Mazzarella was floored with the news, overjoyed beyond her wildest hopes.
“A few days later, we went to Ocean Honda to sign for the vans,” Mazzarella told The Anchor. “Mr. DeFranco and his staff rolled out the red carpet for us. It was just wonderful. I started to cry. The vans were beautiful — they were 2022s! I was overwhelmed by this unexpected generosity.”
“It was great to see when the folks from CSS came to pick up the vans,” said DeFranco. “They were ecstatic. It feels so good to be able to help people like this. Victory Automotive Group does so many great things for people, and we here at Ocean Honda are grateful to be a part of that. It’s an awesome feeling knowing it will help people who really need it. I feel not enough people do things to help others, and when they do it goes a long way.
“We are blessed to be able to make a difference. It was a difficult year at the beginning last year, but things picked up and we’re doing very well. It is so worth it to be able to make a difference in others’ lives.”
“I Facetimed with Jeff to thank him,” Mazzarella told The Anchor. “It was Lent at the time, but it felt like Christmas. And if that wasn’t enough, each van came with a five-year service plan. The homes and those who utilize the vans will enjoy them for years to come.
“I don’t know if anyone knows just how impactful this incredible gift will be for two humble little shelters.”
“When I mentioned to Mr. Cappo that our Catholic Social Services was in need of two vans for the shelters, he didn’t hesitate and told me, ‘I’ll give you the two vans,’” Bishop da Cunha told The Anchor. “I know how important these vans will be for the work of St. Clare’s and Grace House shelter! I am personally encouraged by the generosity of many good faithful people who are ready to reach out and share their gifts and resources with those in need.
Sherman told The Anchor, “The Catholic Foundation is so pleased to be serving and working with our friends at Catholic Social Services. Since our founding in 2018, it has been our goal to help gain philanthropic support and donations for entities throughout the Diocese of Fall River, like CSS. Catholic Social Services truly does God’s work and it is wonderful when we can help shine the light on their mission and make others aware of how they can be of help.”
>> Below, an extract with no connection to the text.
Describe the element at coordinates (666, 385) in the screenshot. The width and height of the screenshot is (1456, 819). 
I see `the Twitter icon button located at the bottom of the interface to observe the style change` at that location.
Mazzarella said that not only will the vans be a great and reliable asset to continue both shelters’ mission, but it goes beyond that. “What it would cost to buy two vans would have been equal to the salaries of three employees,” she said. “Keeping those funds allows us to preserve the status of our employees. It’s also uplifting to them and a morale boost, especially during the COVID-19 pandemic.
“These wonderful people couldn’t stop assisting the women during the pandemic and they put themselves at risk doing so. Being handed the keys to two brand new vans gave them such joy and a sense of value.
“And the residents, who don’t have many possessions, are impoverished and have low self-esteem, now have seeds of hope and worthiness planted, restoring some of their dignity.”
Mazzarella also told The Anchor that this story is a perfect example of what can happen when different agencies and ministries within the diocese can work together, for and with each other. “We’re all brothers and sisters called to solve problems utilizing and combining the resources that we have.”
That’s what Church is, and this, by far, is one of the best feel-good stories to emerge from a year-plus of fear, doubt and sadness — the Church in action.